Intelligenza artificiale, Commercio Elettronico, Smart City, Deep Learning, Clouds… sono tra le più diffuse metafore impiegate nel sistema tecnologico. Impalpabili, eteree, quasi spirituali. Come tutte le metafore un po’ illuminano, un po’ nascondono. Come nella lingua del marketing, sottolineano aspettative e oscurano realtà. È più la nebbia che la trasparenza. Se si scende dalla metafora per approssimare una definizione attendibile di ciascuna si precipita in un marasma semantico. Se dico tecnologie digitali, mi viene un’immagine che si smaterializza seduta stante. Un mondo virtuale mi appare alla mente, non il potenziale, il possibile, da secoli suggerito dal greco Aristotele, ma l’incorporeo, l’immateriale, ciò che è sconnesso dalla materia (bruta).

Contribuiscono alla dematerializzazione almeno due processi:

1] la miniaturizzazione incalzante dei dispositivi ha cambiato la nostra percezione in modo tale che la materialità o, se vogliamo, la fisicità, è diventa spettrale e i suoi rapporti col potere si sono eclissati. Questo lo sosteneva già trent’anni fa Donna Haraway [pag. 153].

2] mentre noi siamo sempre più tracciati, osservati, analizzati, resi visibili, visitabili e mercanteggiabili, si va esponenzialmente oscurando la tangibile durezza della nascita, vita e morte dei congegni digitali, degli apparati e delle reti.

È un’operazione quasi magica, meraviglia numinosa, che avvicina la tecnica alla religione o, almeno, al vangelo del nostro tempo.

 

Si può rendere riconoscibile il complesso industrial-digitale in cui siamo immersi?

Materie prime e seconde, forza lavoro (corpi, esistenze), produzione, conflitti, politica, economia.

Nelle righe che seguono, qualche spiraglio.

Dalla Terra

Una cosa buona | è che la roccia | può accucciarsi nel palmo | della mano, e sentire | i segni precari | dell’incisione nettissima, |
taglio, abisso, o quel che | costò anche alla roccia la sua | esistenza, come massa, anelante | concentrazione
Douglas Messerli, 1998 [trad. Federica Santini]

È un ciclo dalle molte ramificazioni.

La tecnologia in genere e quella digitale in modo speciale – Internet e web – praticano una dieta onnivora. Si nutrono di molti tipi di minerali, faticano a farsi bastare la tavola periodica degli elementi.

Qui le metafore scarseggiano. La lingua si fa meno evanescente e allusiva:

3TG [Tin/stagno, Tantalio, Tungsteno, Gold/oro], Conflict resources / Strategic minerals,
CRW [Critical Raw Minerals / Materials-Materie Prime critiche], Terre Rare / REE.

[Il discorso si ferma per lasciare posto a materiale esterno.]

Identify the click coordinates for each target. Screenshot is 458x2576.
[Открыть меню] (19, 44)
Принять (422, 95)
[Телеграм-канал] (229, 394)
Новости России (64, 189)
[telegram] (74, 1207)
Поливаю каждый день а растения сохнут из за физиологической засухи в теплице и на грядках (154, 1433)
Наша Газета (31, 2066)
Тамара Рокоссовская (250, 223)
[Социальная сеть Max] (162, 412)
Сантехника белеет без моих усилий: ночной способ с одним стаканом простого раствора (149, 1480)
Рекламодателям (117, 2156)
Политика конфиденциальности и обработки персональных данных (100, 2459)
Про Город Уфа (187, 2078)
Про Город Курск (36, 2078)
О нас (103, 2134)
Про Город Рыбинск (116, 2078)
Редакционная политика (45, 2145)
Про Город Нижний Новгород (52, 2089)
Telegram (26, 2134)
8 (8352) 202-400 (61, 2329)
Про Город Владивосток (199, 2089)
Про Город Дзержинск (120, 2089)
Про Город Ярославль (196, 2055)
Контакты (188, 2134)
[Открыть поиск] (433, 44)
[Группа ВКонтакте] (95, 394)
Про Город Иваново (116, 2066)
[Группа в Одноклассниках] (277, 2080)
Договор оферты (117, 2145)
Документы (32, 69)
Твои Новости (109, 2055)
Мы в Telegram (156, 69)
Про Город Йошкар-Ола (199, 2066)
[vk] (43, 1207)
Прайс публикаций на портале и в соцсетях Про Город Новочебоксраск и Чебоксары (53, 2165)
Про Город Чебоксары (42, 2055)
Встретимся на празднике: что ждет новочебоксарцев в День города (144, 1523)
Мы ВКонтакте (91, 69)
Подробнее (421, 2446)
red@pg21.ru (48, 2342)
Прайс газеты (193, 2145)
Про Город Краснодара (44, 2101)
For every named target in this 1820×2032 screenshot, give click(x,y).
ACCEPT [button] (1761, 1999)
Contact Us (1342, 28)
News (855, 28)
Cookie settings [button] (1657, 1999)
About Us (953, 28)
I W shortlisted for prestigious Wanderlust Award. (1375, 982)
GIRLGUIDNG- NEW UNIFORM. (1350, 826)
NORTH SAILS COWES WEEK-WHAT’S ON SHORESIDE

Queste ultime non sono per niente rare, soprattutto in Cina, che ne detiene i due terzi mondiali. Si chiamano così perché in passato si pensava fossero presenti solo in pochissimi minerali. Non ci sono però giacimenti di terre r. perché sono “incastonate” in altri minerali a bassissime concentrazioni. A leggere sulla tavola periodica le canoniche 17 terre r. le diresti battezzate dal principe De Curtis alias Totò: Europio, Gadolinio, Promezio, Tulio, Lutezio, Disprosio, Neodimio, Praseodimio

La perenne trasformazione della Terra

La geopolitica degli elementi: Terre rare

I minerali catalogati come conflict/ strategic/ critical vengono affannosamente ricercati per mezzo dell’esplorazione dei territori, che è il primo passo del ciclo. Spesso si traduce nell’esproprio/acquisto di terre e nell’allontanamento di popolazioni. Non semplice perlustrazione. Scavi, sbancamenti, perforazioni, prospezioni, trivellazioni, deforestazioni. Geologia e imperialismo sono sempre andati a braccetto.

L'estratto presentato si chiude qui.